Director Brett Ratner is the latest major Hollywood name accused of sexual misconduct.
Several women have accused the Rush Hour filmmaker of inappropriate behavior, according to an investigation published by the Los Angeles Times on Wednesday. Ratner has “categorically” denied the allegations through his attorney, Marty Singer.
The most serious charge comes from actress Natasha Henstridge (Species), who accused Ratner of forcing her to perform oral sex on him in the early 1990s at his New York apartment when she was 19. “He strong-armed me in a real way.

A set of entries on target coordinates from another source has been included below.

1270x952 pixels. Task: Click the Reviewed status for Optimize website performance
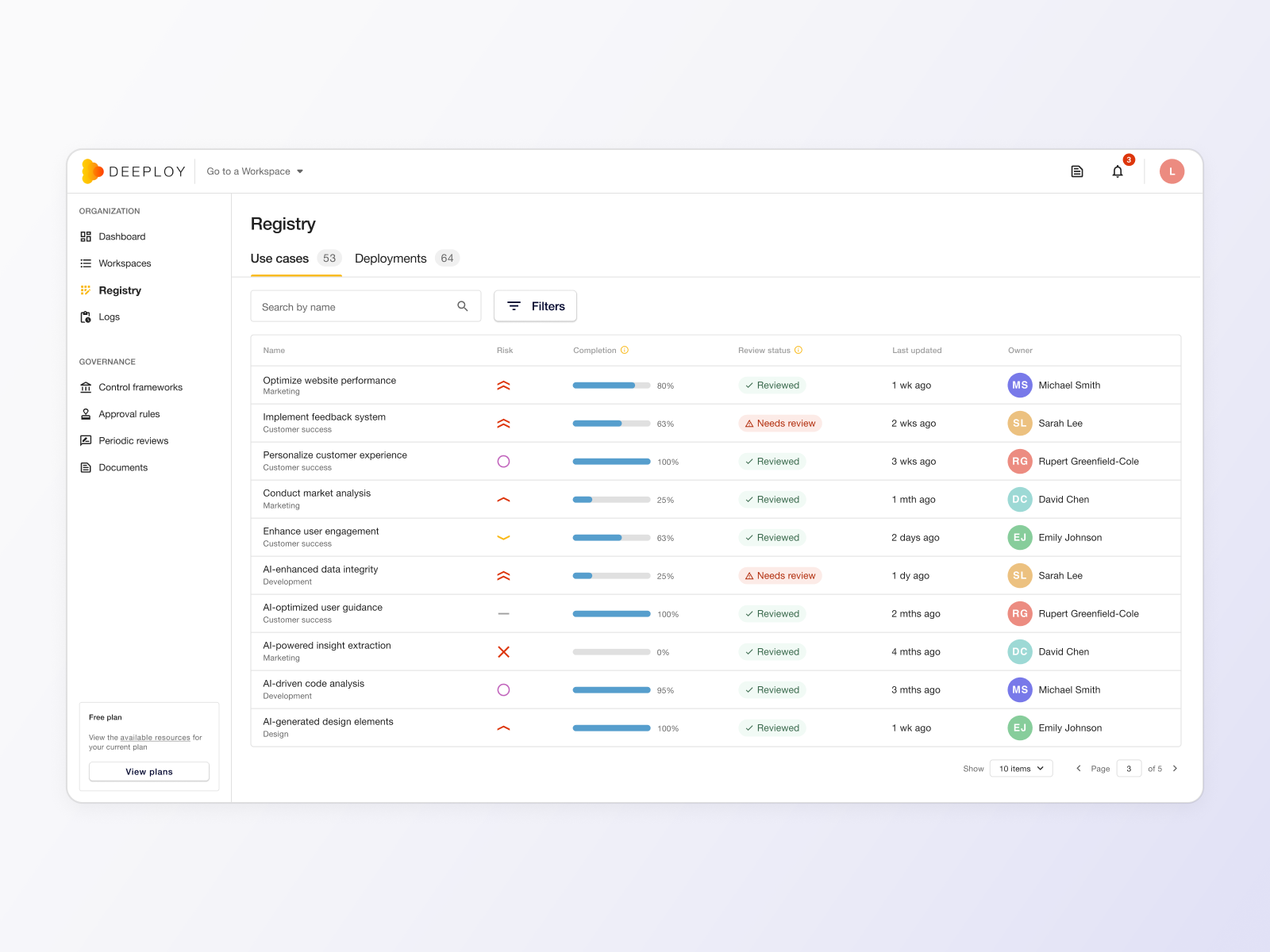(x=772, y=385)

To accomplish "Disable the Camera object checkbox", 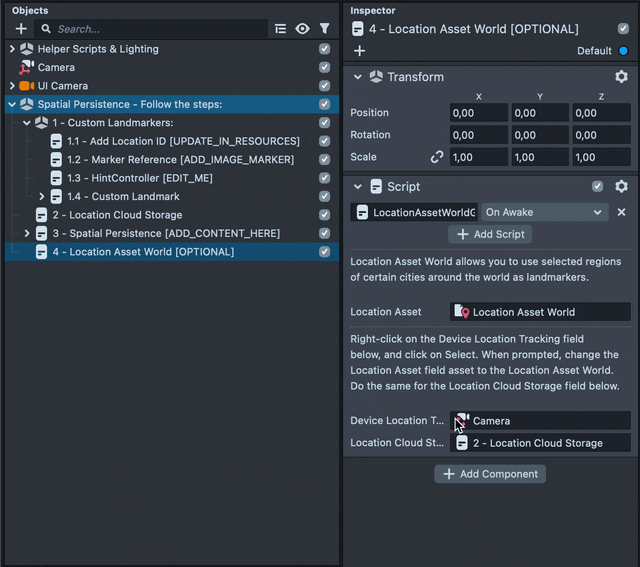I will pyautogui.click(x=324, y=67).
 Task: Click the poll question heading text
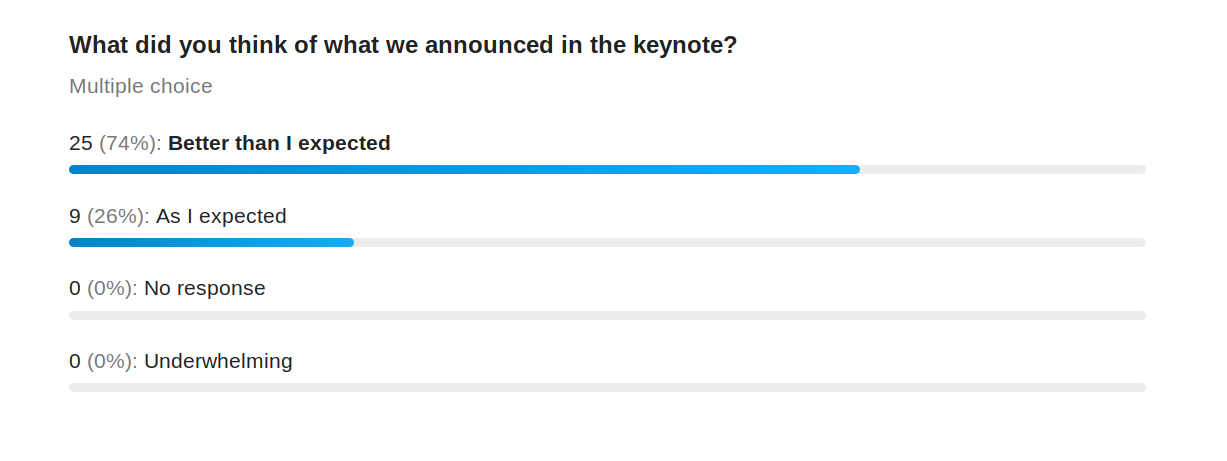point(403,45)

He physically forced himself on me,” she told the Times. “At some point, I gave in and he did his thing.” (Ratner acknowledged spending time with Henstridge but denied her claim through Singer, who said the actress was “upset after learning my client had a girlfriend who he would not leave.”)
Other accusations range from asking an extra for a sexual favor in exchange for a purported speaking role on the set of Rush Hour 2 in 2001, to aggressively hitting on actresses Katharine Towne and Jaime Ray Newman.
The story also recounts Olivia Munn’s infamous encounter with the director on the set of 2004’s After the Sunset. Munn previously wrote in her 2010 book, Suck It, Wonder Woman, about delivering food to an unnamed director’s trailer only to find him eating shrimp cocktail and masturbating. Ratner later admitted he was director she was referring to, but denied masturbating in front of her. Ratner later claimed he had “banged” Munn, only to take that statement back during an interview with Howard Stern in 2011.
“I have represented Mr. Ratner for two decades, and no woman has ever made a claim against him for sexual misconduct or sexual harassment,” Ratner’s lawyer Singer told the Times. “Furthermore, no woman has ever requested or received any financial settlement from my client.” Others quoted in the Times story likewise came to Ratner’s defense.
Ratner’s name surfaced previously in connection to the recent wave of sexual assault allegations against Hollywood figures when Wonder Woman star Gal Gadot raised eyebrows by canceling her plan to give Ratner a Jewish National Fund award on Sunday. But director Patty Jenkins stepped in to present the award instead and had high praise for Ratner.
Last month, after the New York Times, published its exposés on disgraced Hollywood mogul Harvey Weinstein, Henstridge tweeted at the publication, claiming first-hand knowledge of another “Hollywood predator,” whom she did not name at the time. Henstridge also contributed to the #MeToo social media campaign.